----- FRAGMENT -----

Reservecapaciteit bestaat uit opwekkingsmiddelen voor energie die niet constant leveren, maar gereed zijn om ten tijde van noodzaak ingeschakeld te worden. Deze reservecapaciteit kan de uitval van andere opwekkingsmiddelen opvangen om de leveringszekerheid te bewaken. De transitie naar duurzame opwekkingsmiddelen heeft het belang van reservecapaciteit vergroot: vraag en aanbod van elektriciteit kunnen per moment meer uiteen gaan lopen door de fluctuerende wijze waarop stroom wordt opgewekt met energie uit wind en zonlicht. Reservecapaciteit kan, wanneer dit regelbaar vermogen is, bijspringen om tekorten op te vangen en de leveringszekerheid te garanderen.

De energietransitie heeft ertoe geleid dat verschillende landen wetten hebben aangenomen om voldoende reservecapaciteit te garanderen. Het is moeilijker om een elektriciteitscentrale rendabel te maken, wanneer deze alleen op bepaalde momenten per jaar ingeschakeld wordt. Om te voorkomen dat teveel bestaand regelbaar vermogen definitief de deuren sluit door de groei aan windmolens en zonnepanelen, zorgen dergelijke capaciteitsmarkten dat bedrijven een vergoeding krijgen in de vorm van subsidie voor het beschikbaar houden van capaciteit. Zo hebben zij ook een gegarandeerd inkomen voor de perioden dat zij met hun centrales stand-by staan. Onder meer België, het Verenigd Koninkrijk en Frankrijk beschikken over een vorm van een capaciteitsmarkt voor reservecapaciteit, Nederland heeft dit niet.

-----

Noem alle landen die het fragment over reservecapaciteit aanwijst als landen met een vorm van capaciteitsmarkt voor reservecapaciteit. Het materiaal speelt hierbij geen enkele rol.

----- BRONMATERIAAL -----

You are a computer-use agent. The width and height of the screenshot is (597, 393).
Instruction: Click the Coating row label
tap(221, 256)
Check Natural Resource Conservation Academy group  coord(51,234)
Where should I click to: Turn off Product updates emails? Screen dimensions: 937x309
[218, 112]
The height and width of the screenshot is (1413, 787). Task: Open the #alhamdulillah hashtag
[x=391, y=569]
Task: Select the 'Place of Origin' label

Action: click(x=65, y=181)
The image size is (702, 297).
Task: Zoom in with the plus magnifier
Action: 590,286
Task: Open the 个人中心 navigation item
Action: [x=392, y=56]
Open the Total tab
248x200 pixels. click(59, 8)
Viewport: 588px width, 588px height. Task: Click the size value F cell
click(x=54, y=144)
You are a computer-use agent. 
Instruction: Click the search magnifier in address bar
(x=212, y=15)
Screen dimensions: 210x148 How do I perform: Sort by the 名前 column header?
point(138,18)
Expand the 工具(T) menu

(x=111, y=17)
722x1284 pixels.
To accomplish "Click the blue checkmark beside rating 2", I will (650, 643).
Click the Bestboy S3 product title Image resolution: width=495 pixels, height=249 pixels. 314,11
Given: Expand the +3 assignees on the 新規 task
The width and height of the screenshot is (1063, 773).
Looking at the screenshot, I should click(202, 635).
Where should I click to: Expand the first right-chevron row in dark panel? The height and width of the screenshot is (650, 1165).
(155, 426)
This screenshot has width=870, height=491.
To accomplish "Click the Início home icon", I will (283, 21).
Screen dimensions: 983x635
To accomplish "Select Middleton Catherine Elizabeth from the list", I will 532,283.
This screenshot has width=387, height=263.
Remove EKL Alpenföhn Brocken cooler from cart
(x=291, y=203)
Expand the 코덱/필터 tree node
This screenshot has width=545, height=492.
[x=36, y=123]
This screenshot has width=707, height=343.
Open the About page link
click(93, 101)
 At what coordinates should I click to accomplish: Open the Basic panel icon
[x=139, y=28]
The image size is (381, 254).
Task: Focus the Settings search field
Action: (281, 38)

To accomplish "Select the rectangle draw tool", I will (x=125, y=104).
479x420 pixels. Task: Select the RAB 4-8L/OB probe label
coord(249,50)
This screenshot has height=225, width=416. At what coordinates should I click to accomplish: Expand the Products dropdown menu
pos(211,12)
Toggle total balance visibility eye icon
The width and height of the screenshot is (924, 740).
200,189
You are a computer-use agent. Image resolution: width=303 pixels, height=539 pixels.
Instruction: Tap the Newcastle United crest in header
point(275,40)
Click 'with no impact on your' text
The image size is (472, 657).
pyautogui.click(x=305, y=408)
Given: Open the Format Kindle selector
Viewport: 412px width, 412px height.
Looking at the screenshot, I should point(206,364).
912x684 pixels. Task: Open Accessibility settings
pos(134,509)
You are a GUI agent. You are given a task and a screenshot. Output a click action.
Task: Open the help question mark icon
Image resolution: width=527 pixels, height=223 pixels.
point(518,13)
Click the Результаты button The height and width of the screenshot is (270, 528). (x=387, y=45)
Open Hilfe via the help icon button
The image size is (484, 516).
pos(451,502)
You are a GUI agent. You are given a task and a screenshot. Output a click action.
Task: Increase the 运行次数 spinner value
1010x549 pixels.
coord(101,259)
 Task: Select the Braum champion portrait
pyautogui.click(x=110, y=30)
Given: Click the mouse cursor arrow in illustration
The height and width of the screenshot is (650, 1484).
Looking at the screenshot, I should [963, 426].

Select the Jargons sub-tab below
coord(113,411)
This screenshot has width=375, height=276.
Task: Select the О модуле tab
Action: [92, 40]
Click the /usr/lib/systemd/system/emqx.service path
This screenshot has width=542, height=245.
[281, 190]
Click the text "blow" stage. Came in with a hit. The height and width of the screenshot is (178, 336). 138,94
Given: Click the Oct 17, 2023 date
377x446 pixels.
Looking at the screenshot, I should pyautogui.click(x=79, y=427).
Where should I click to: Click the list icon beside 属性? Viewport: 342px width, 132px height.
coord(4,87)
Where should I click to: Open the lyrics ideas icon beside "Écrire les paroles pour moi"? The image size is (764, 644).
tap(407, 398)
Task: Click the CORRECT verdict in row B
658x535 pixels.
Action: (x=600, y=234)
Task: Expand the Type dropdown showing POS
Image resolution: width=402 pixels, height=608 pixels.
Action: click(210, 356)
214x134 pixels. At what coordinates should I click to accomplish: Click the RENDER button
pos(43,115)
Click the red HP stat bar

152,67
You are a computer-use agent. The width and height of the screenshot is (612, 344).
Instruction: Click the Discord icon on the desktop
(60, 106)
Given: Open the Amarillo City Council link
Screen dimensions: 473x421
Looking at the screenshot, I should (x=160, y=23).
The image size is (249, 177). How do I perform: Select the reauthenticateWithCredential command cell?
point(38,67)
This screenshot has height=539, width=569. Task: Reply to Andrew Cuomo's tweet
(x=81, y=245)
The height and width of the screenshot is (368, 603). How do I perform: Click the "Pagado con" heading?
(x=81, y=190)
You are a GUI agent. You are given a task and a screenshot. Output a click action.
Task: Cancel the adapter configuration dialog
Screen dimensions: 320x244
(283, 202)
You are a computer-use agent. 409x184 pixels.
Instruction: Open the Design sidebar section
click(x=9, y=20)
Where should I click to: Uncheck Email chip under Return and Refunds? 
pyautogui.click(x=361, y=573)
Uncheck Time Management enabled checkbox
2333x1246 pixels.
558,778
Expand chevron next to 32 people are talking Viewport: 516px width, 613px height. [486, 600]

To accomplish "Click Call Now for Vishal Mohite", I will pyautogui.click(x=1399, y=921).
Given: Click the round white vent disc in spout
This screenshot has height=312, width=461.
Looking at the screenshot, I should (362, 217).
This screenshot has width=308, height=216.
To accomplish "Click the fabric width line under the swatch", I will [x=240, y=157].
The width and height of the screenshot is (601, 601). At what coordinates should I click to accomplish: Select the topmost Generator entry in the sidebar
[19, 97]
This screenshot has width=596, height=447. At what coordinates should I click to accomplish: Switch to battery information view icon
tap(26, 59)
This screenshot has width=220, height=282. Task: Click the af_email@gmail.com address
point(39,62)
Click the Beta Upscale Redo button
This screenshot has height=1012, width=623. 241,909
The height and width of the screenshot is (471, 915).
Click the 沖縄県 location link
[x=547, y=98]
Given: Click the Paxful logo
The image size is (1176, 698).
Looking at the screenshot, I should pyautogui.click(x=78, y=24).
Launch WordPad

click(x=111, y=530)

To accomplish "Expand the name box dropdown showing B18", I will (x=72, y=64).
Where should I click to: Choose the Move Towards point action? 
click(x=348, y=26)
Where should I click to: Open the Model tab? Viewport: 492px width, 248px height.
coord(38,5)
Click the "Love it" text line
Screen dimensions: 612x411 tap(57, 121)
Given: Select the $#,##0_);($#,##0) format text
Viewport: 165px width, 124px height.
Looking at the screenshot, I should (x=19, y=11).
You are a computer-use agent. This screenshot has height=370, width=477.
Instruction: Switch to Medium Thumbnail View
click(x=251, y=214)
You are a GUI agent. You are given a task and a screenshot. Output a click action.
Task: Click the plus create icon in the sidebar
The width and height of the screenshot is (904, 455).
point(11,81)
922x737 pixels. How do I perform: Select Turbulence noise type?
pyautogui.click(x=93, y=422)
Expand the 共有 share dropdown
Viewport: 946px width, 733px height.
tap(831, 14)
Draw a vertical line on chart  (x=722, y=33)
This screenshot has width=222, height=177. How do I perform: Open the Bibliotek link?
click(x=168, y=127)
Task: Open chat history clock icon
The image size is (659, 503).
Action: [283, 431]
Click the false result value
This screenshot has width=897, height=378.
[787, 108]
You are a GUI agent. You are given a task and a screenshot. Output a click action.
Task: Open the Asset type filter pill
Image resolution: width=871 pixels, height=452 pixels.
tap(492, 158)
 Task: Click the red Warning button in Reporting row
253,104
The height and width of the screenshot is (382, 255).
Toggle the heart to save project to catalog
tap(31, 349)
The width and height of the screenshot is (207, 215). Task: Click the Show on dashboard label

-----

### ANTWOORD:
België, het Verenigd Koninkrijk en Frankrijk.